「残クレ」は家計の味方か、それとも罠か? 「一家に一台」崩壊後のクルマ選び──子育て世帯を縛る“見えない負担”とは
新車平均価格は8年で14%上昇し、軽自動車でも250万円台が視野に入る時代となった。家計を圧迫する固定費が重なる中、残価設定ローンやサブスクで高額車に乗る選択も広がる。子育て世代の車選びはいま、欲望と現実のはざまで再定義を迫られている。
必需と嗜好を分ける境界線

車を選ぶ際に見落とされがちなのが、月々の支払額ではなく、「支払い全体の大きさ」だ。車両本体に加え、
・金利
・税金
・自動車保険
・燃料費
・駐車場代
といった費用は、長期的に家計へ影響を及ぼす。支出が分散されることで負担感は薄れるが、積み上げれば無視できない金額になる。

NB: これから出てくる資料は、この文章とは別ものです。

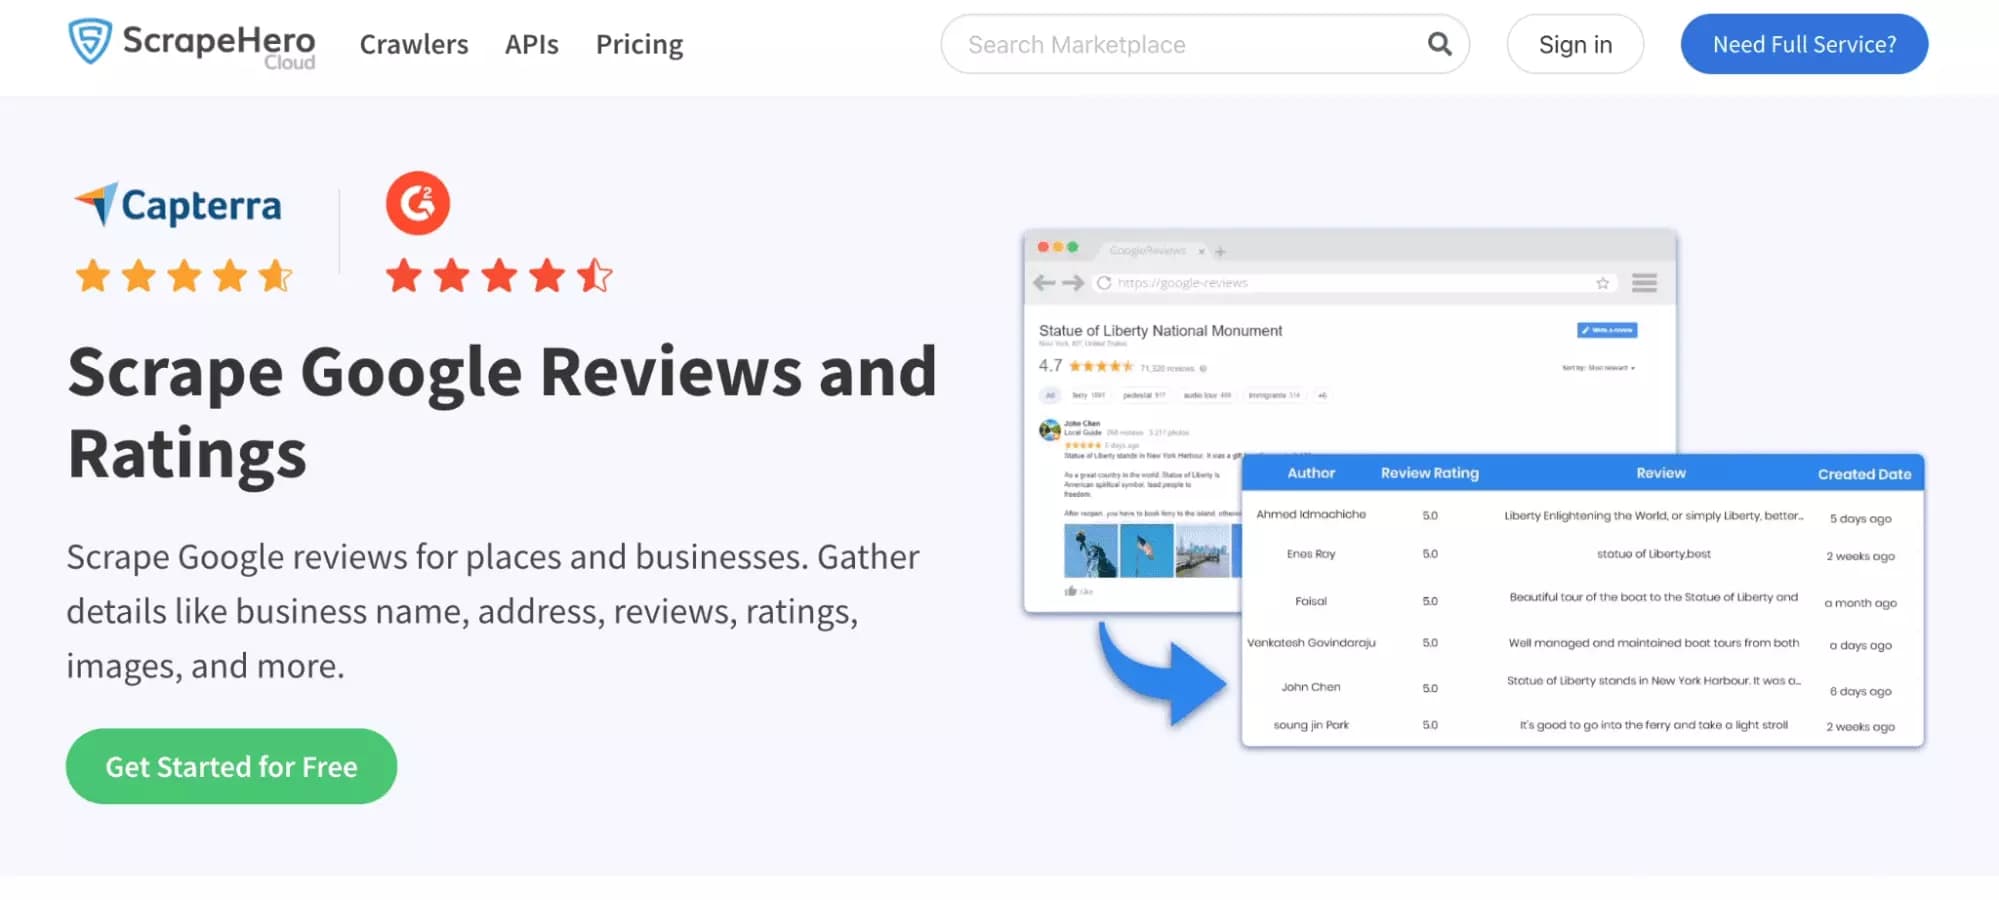Click the Statue of Liberty photo thumbnail
The image size is (1999, 900).
click(x=1091, y=551)
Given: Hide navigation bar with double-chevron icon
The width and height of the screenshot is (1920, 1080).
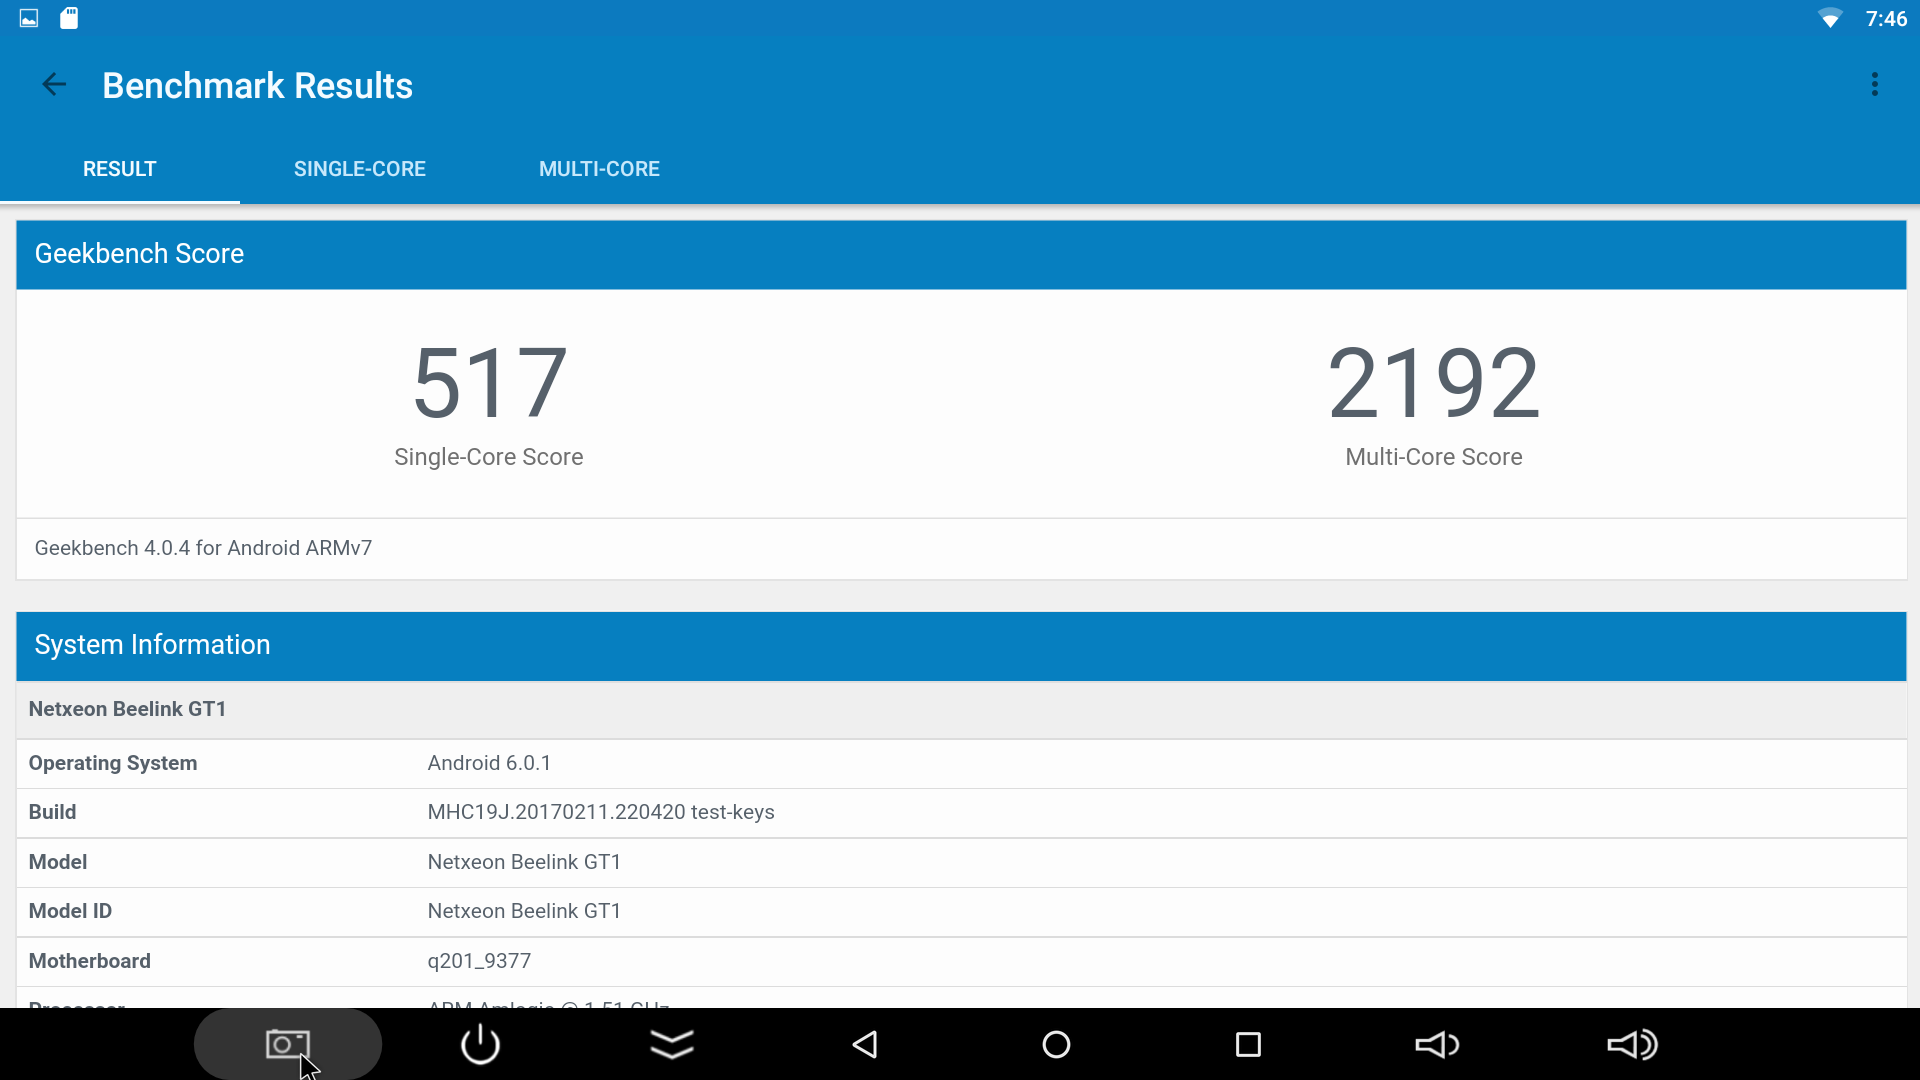Looking at the screenshot, I should [672, 1044].
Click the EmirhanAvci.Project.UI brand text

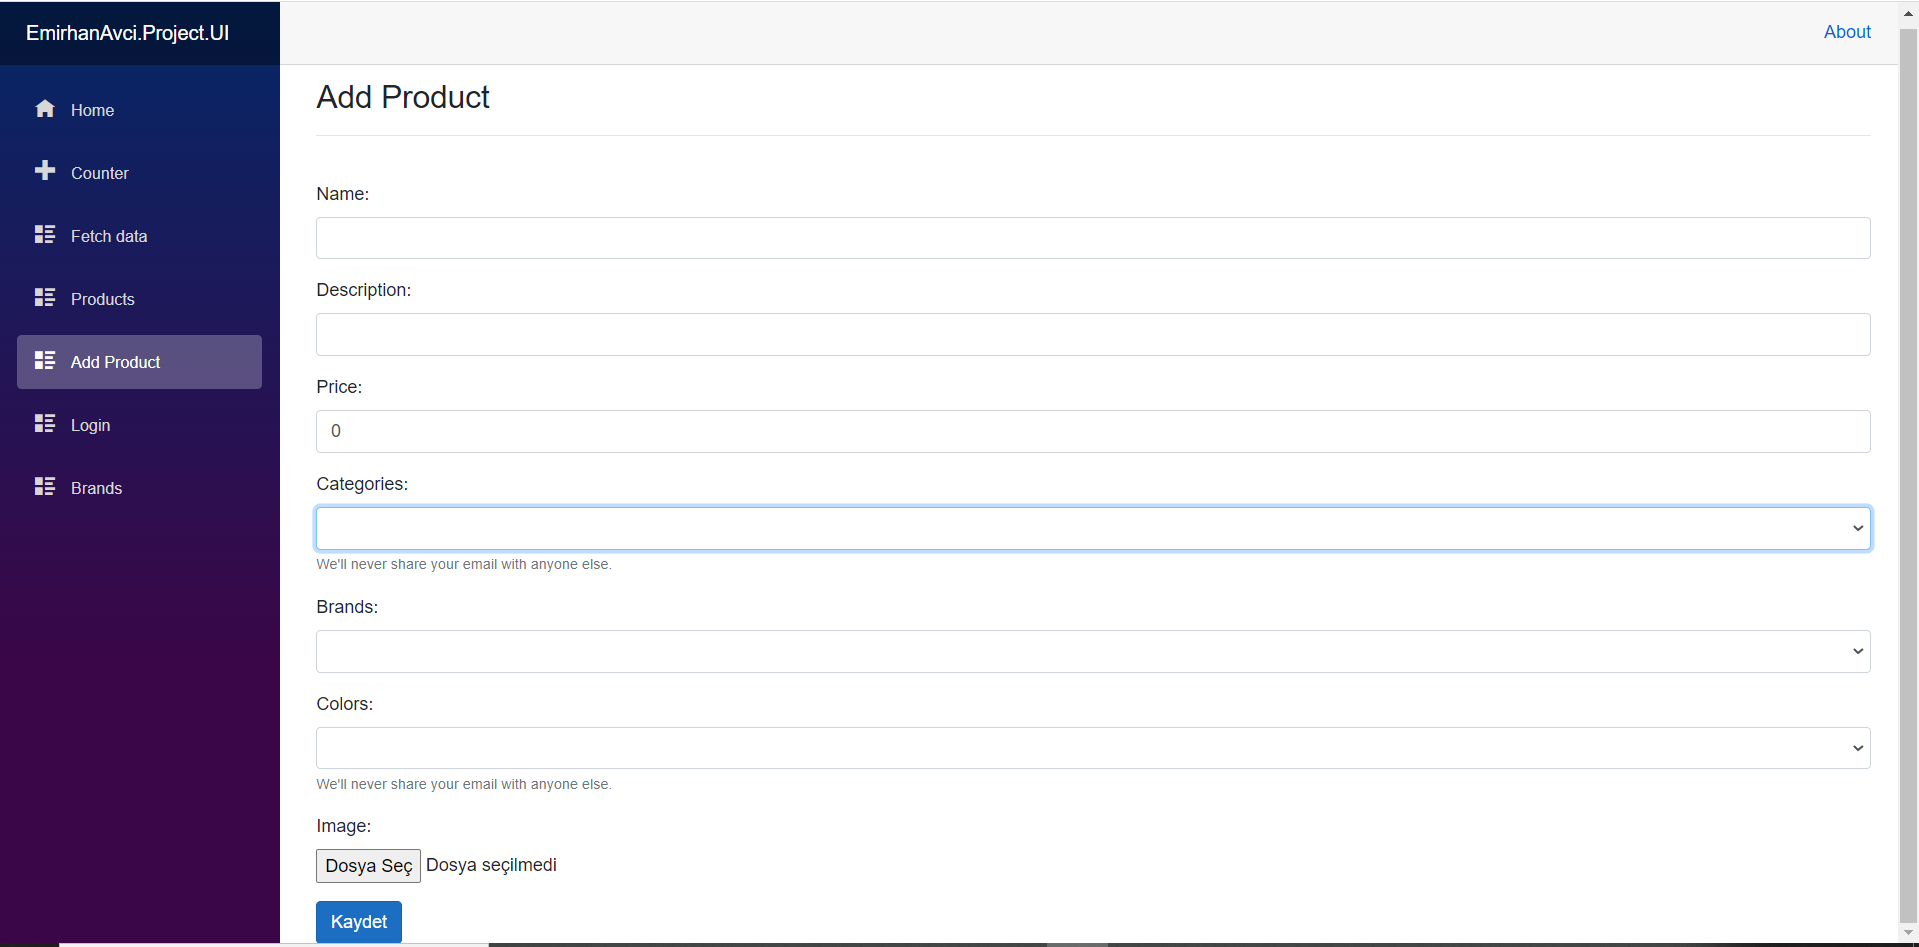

ここで問われるのが、車が自分の家庭にとってどの位置づけにあるのかという点だ。日々の送迎や通勤に欠かせない存在なのか。それとも、快適さや満足感を高める役割が大きいのか。その線引きが曖昧なままでは、判断は感情に引きずられやすくなる。
車選びでは、「子どものため」という理由が強く働く。しかし実際に必要なのは広さや使い勝手であって、過剰な装備や車格であるとは限らない。周囲と比べる視点や、将来の下取りを前提にした考え方が、判断を複雑にすることも多い。
重要なのは、車が将来の選択肢を狭めていないかを意識することである。教育費や住居、老後への備えといった優先度の高い支出を圧迫していないか。車にかかる費用が長期に固定されることで、家計全体の柔軟性が失われる場合もある。
車は便利な道具である一方、条件次第では重い負担にもなる。何を必須とし、どこからを余裕の範囲と考えるのか。その見極めこそが、これからの車選びの軸になっていくだろう。
だが問われているのは、車選びの技術ではない。家計が受け入れられる固定費の上限はどこまでか。そして、その判断を誰が、どの情報をもとに下すのか。「一家に1台」という常識が崩れたいま、浮き彫りになっているのは、家計管理の主導権をめぐる構造的な問題なのかもしれない。